What travels at 299,792,458 meters per second in a vacuum? No, it's not a dust bunny. It's light. It might seem like trivia to you, but the speed of light comes in handy when you're building a 3-D gesture system, particularly if it's a time-of-flight arrangement.

This type of 3-D gesture system pairs a depth sensor and a projector with the camera. The projector emits light in pulses -- typically it's infrared light, which is outside the spectrum of visible light for humans. The sensor detects the infrared light reflected off everything in front of the projector. A timer measures how long it takes for the light to leave the projector, reflect off objects and return to the sensor. As objects move, the amount of time it takes the light to travel will vary and the computer interprets the data as movements and commands.

Imagine you're playing a tennis video game using a 3-D gesture system.
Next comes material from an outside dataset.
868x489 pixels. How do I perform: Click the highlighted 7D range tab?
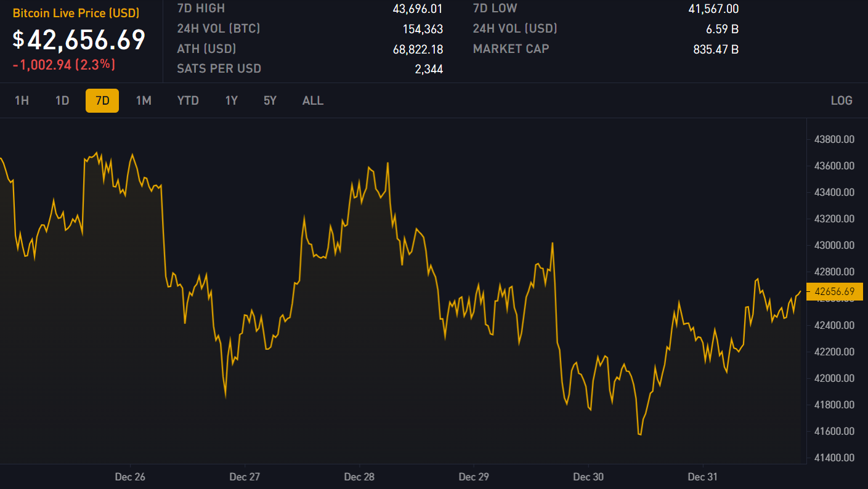click(102, 100)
You stand at the ready, waiting to receive a serve from your highly seeded computer opponent. The 3-D gesture system takes note of where you are in relation to your surroundings -- the infrared light hits you and reflects back to the sensor, giving the computer all the data it needs to know your position.

Your opponent serves the ball and you spring into motion, swinging your arm forward to intercept the ball. During this time, the projector continues to fire out pulses of infrared light millions of times per second. As your hand moves away from and then toward the camera, the amount of time it takes for the infrared light to reach the sensor changes. These changes are interpreted by the computer's software as movement and further interpreted as video game commands. Your video game representation returns the serve, wins a point and the virtual crowd goes wild.
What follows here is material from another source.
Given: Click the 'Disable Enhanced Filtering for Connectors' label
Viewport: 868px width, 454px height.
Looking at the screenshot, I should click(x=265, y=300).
Another way to map out a three-dimensional body is to use a method called structured light. With this approach, a projector emits light -- again outside the spectrum of visible light -- in a grid pattern. As the grid encounters physical objects, it distorts. A sensor detects this distortion and sends the data to a computer, which measures the distortion. As you move about, your movements will cause the grid to distort in different ways. These differences create the data that the computer needs to interpret your movements as commands.

A 3-D gestures system doesn't have to rely on a single technological approach. Some systems could use a combination of multiple technologies in order to figure out where you are and what you're doing.